Dr. Caleb Mensah, project lead of the Ghanaflux team of UENR, said the climate change research project would help them understand the critical role the forest is playing in climate change mitigation strategies.
He said there is a need to know how the trees in the forest and those being planted are behaving under different climatic conditions.
“Are they able to sequester more of the carbon we expect them to, and even if they do, are we able to quantify the exact amount?” he asked and added that the project, which is now operational, would help provide answers.
The UENR CzechGlobe joint research station, according to Prof Elvis Asare-Bediako, Vice-chancellor of UENR at the commissioning ceremony at the university, is one of the few flux towers on the African continent to collect carbon flux data over a tropical primary forest, and the only one owned by a public funded University within the sub-Saharan African region to conduct such important research.
He emphasized the importance of GreenHouse Gas emission and sink inventory to the United Nations Framework Convention on Climate Change (UNFCCC) in formulating and implementing comprehensive climate policies for climate, energy, and environmental sustainability.
“Also, results from this project will support the government’s efforts in promoting sustainable forest management practices, conservation of forest biodiversity, and increasing forest carbon stock as a way to regulate deforestation and provide access to funding opportunities from the Agriculture, Forestry, and Other Land Use (AFOLU) carbon projects (such as the Reducing Emissions from Deforestation and Forest Degradation (REDD+)) to support national development”, he explained.
Prof Asare-Bediako said the University is committed to climate change mitigations and hence appealed for continuous financial and technical support to expand and ensure the maintenance of the carbon monitoring station for Ghana’s benefit.
Minister for Environment, Science, Technology, and Innovation, Dr. Kwaku Afriyie, in stressing the commitment of the government towards mitigating the impact of climate change with strategic policies, added that they are also committed to the success of the carbon monitoring project by UENR.
“We have helped the university to acquire a partial waiver on the sensors donated by CzechGlobe, and officials from the ministry and the Environmental Protection Agency will work with the scientist from the university on the project and the needed technical assistance and guidance for effective management and the utilization of the data for maximum impact”, he said.
Besides the financial support, CzechGlobe has also trained 3 of the University staff on Ph.D. programs and a technician to assist with the management of the station.
According to the Director of CzechGlobe, Prof. Michael Marek, the decision to settle in Ghana was primarily due to the stable political system.
Czech Republic Ambassador to Ghana, Jan Fury, in expressing his delight with the cooperation resulting in the project, hopes the initiative brings more projects to the university and serves as a source of inspiration to other institutions in Ghana.

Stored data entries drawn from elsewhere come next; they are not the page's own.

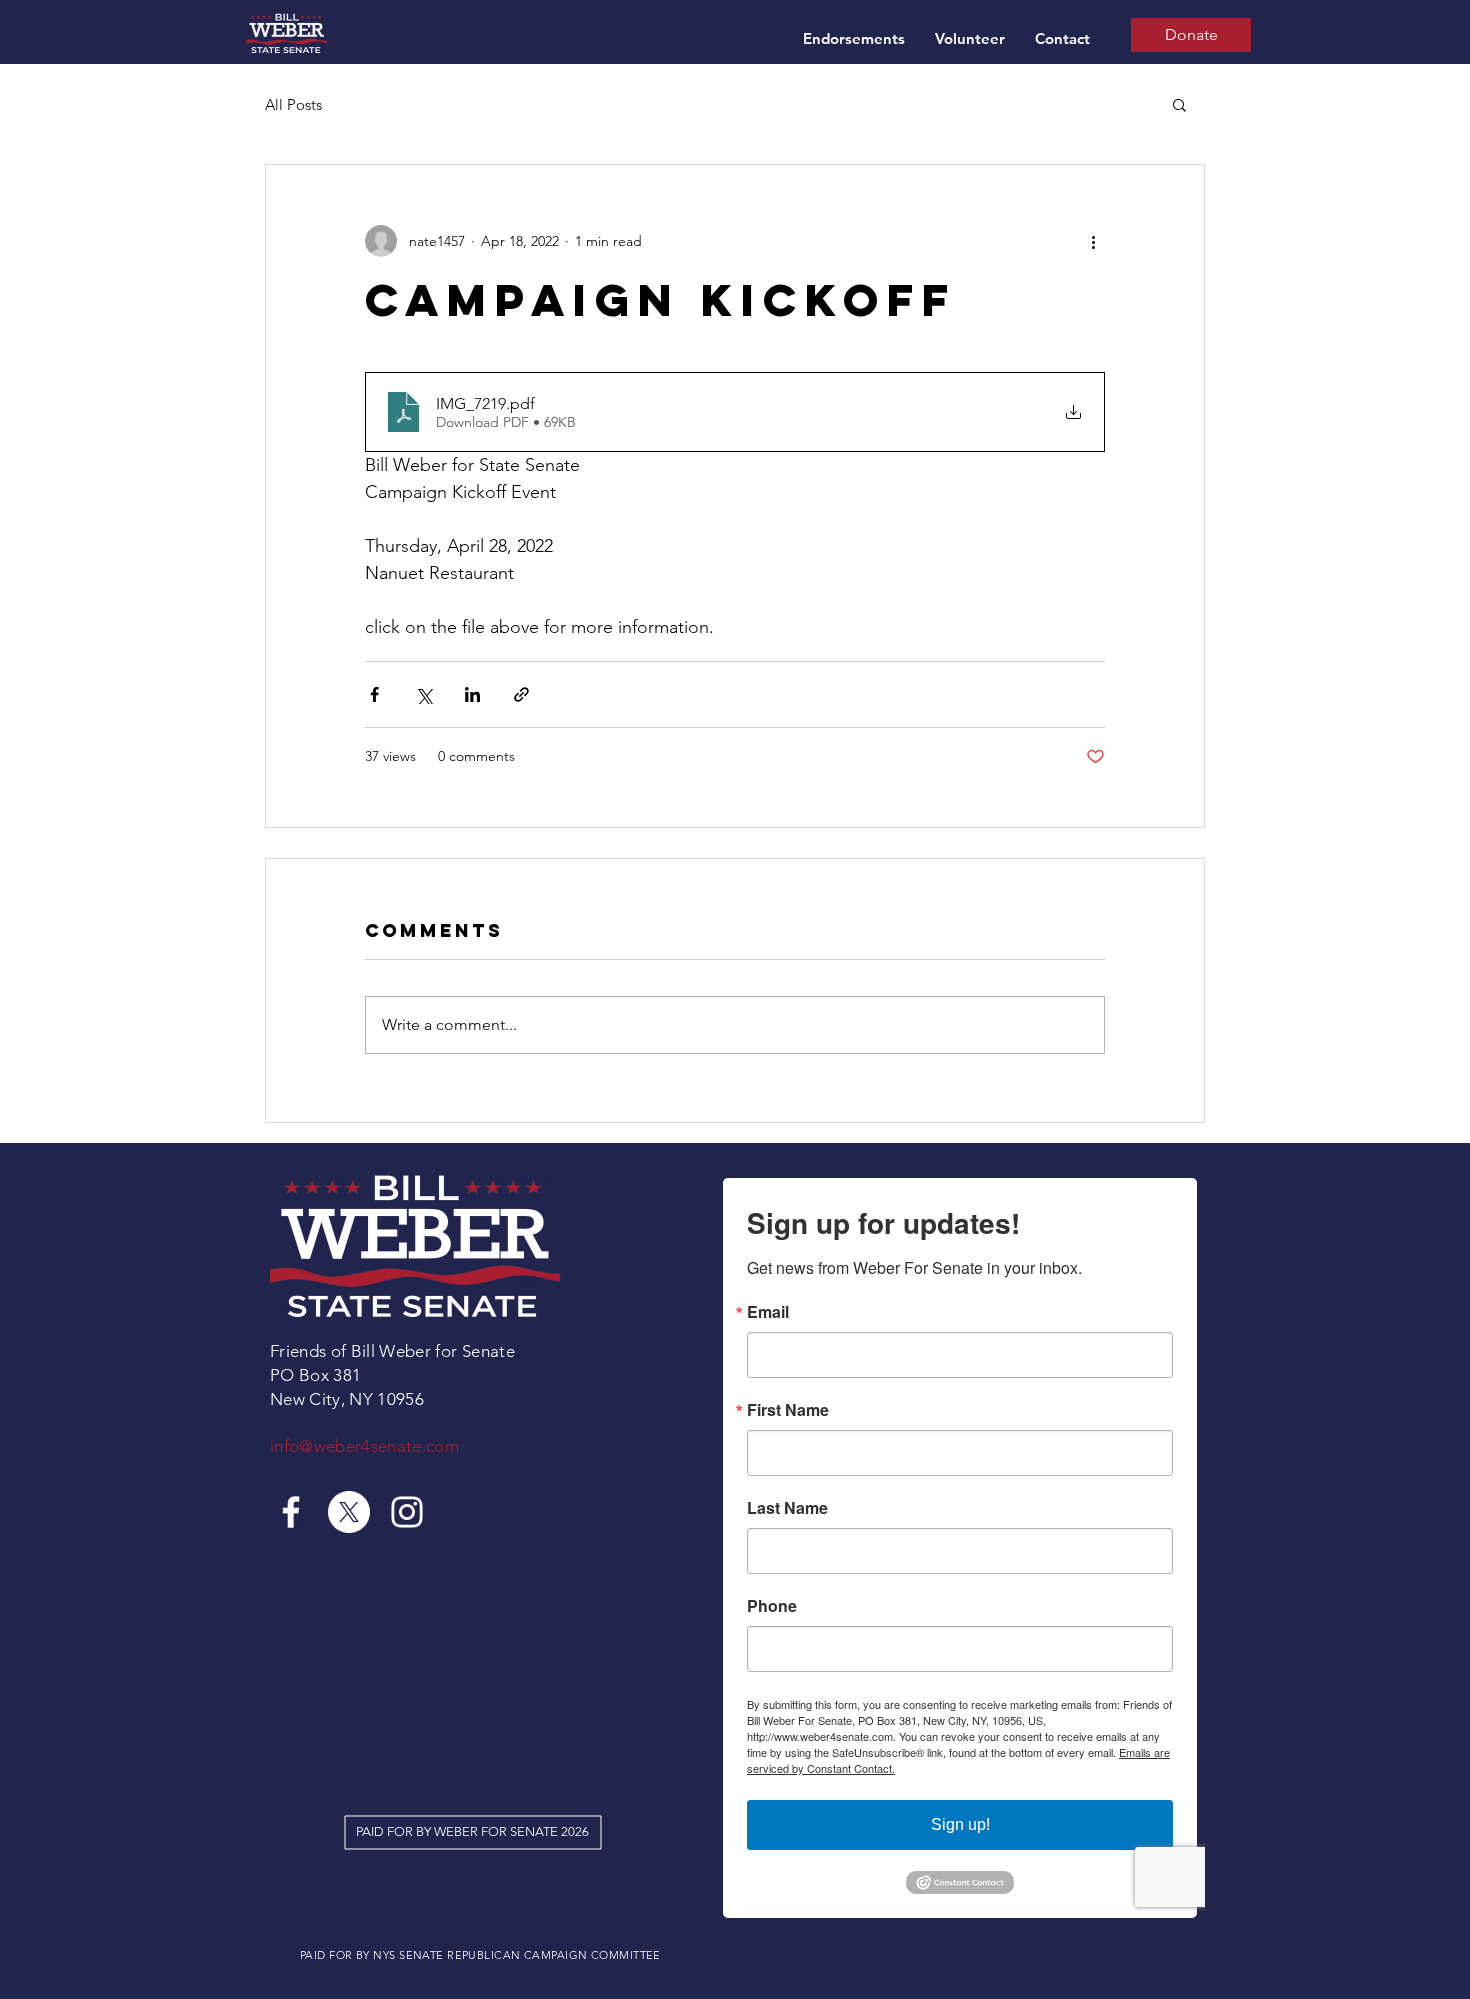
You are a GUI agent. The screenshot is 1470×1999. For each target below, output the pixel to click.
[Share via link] (521, 694)
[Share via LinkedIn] (472, 694)
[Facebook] (291, 1512)
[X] (349, 1512)
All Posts (293, 104)
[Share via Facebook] (374, 694)
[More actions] (1093, 241)
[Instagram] (407, 1512)
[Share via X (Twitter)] (423, 694)
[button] (1179, 104)
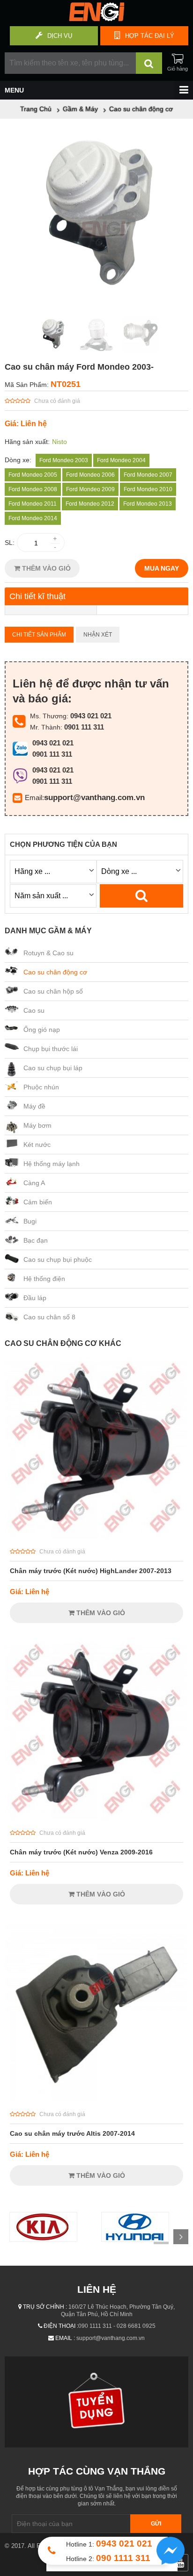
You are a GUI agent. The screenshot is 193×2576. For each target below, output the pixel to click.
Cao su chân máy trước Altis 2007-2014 (72, 2133)
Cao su (34, 1010)
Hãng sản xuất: (27, 441)
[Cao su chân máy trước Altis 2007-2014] (96, 2099)
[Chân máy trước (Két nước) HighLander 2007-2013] (96, 1536)
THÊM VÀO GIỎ (45, 568)
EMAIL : (65, 2338)
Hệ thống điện (44, 1278)
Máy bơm (37, 1125)
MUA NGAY (161, 568)
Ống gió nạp (41, 1029)
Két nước (37, 1144)
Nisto (59, 441)
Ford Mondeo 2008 (32, 489)
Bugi (30, 1221)
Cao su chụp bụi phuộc (57, 1259)
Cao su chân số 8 (49, 1317)
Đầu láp (34, 1298)
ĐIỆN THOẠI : (61, 2326)
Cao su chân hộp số (53, 991)
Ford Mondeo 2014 (32, 518)
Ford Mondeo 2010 (148, 489)
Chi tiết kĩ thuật (37, 596)
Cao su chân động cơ (55, 972)
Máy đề (34, 1106)
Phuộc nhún (41, 1087)
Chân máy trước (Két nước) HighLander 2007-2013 (90, 1570)
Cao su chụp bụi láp (52, 1068)
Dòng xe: (18, 460)
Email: (34, 797)
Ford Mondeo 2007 (148, 475)
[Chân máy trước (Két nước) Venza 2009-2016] (96, 1818)
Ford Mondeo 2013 (147, 504)
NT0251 (66, 384)
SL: (10, 542)
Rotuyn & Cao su (48, 953)
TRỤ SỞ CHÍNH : (45, 2307)
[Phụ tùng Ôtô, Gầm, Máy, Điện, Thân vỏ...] (96, 18)
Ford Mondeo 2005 (32, 475)
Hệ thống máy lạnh (51, 1163)
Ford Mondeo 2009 (90, 489)
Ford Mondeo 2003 (63, 460)
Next (180, 2236)
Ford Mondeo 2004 (121, 460)
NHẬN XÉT (97, 634)
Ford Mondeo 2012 (90, 504)
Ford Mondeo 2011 (32, 504)
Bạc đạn (35, 1240)
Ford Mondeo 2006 (90, 475)
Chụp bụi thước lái (50, 1048)
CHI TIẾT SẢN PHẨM (39, 634)
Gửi (156, 2523)
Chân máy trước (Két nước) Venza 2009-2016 (81, 1852)
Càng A (34, 1183)
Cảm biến (37, 1202)
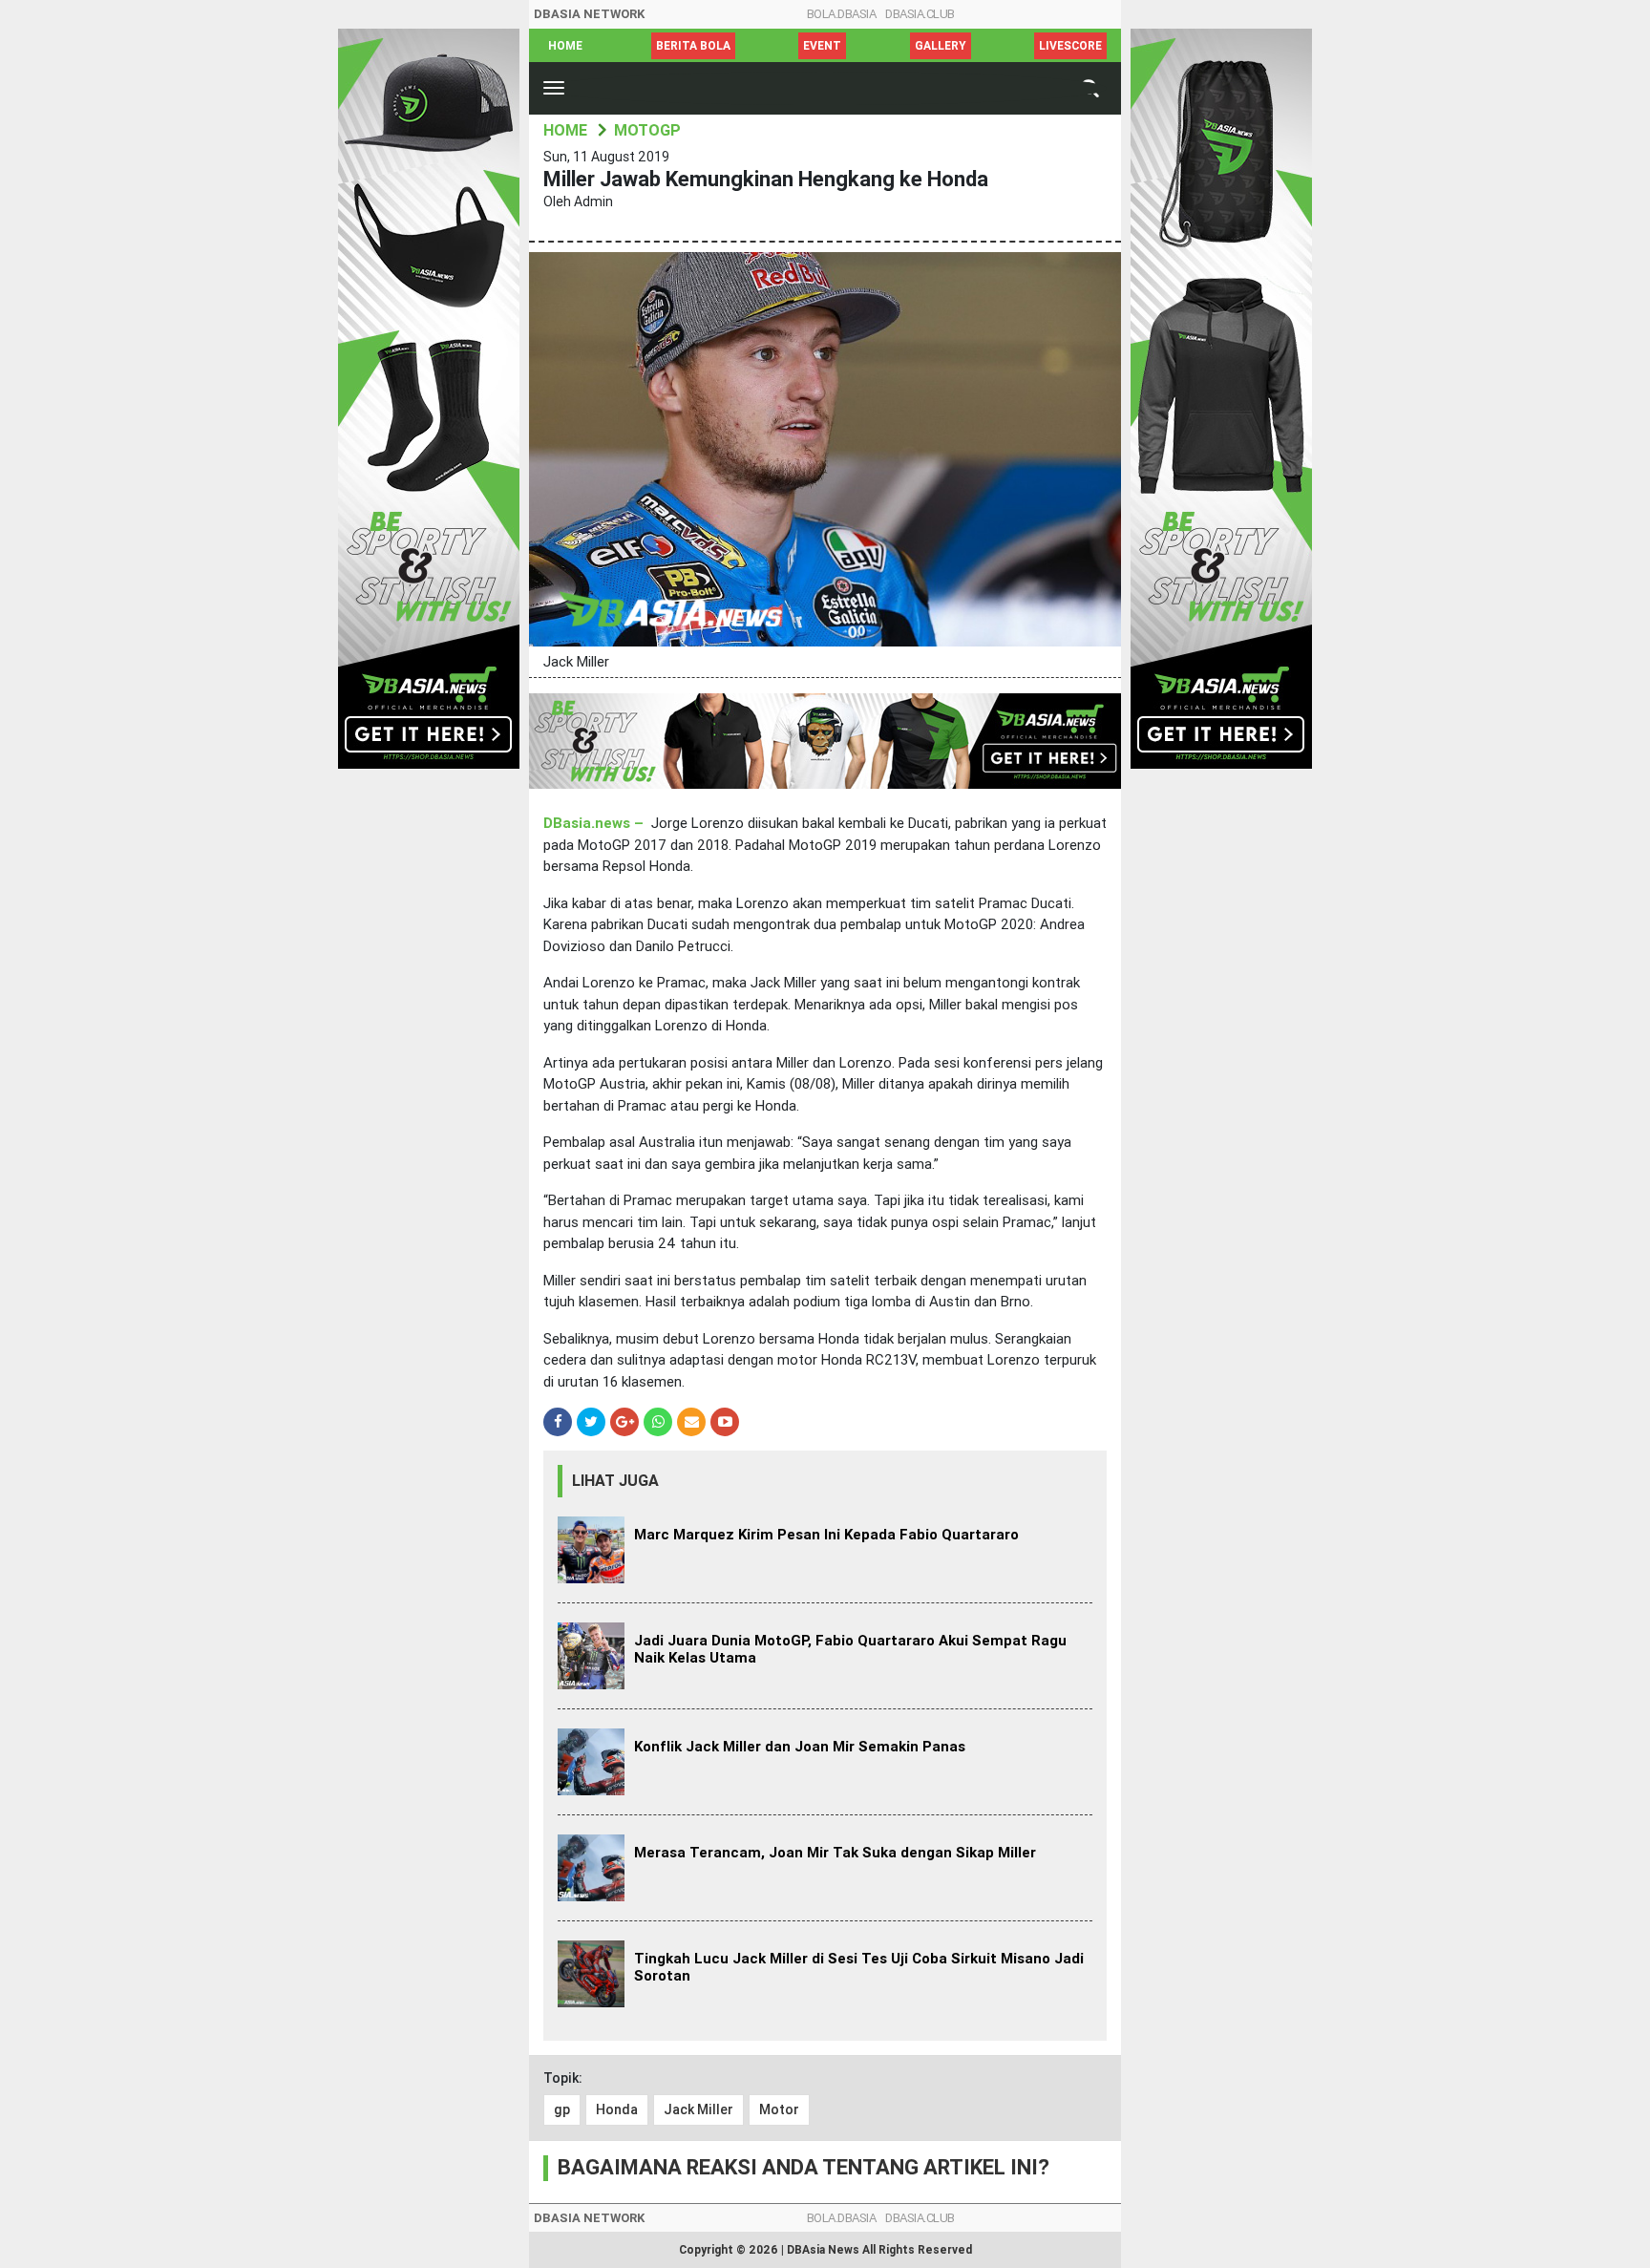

He, however, reminded Ghanaians of the need to continue to protect the environment, as they remain a key factor in the country’s survival.
Other partners of the carbon monitoring project at the Bia Tano forest reserve, commissioned by the Bono Regional Minister, Justine Owusu Banahene, are the Earth Observation Research and Innovation Centre –Sunyani, Forestry Commission of Ghana, Forestry Research Institute of Ghana, and Lancaster Environment Centre of Lancaster University.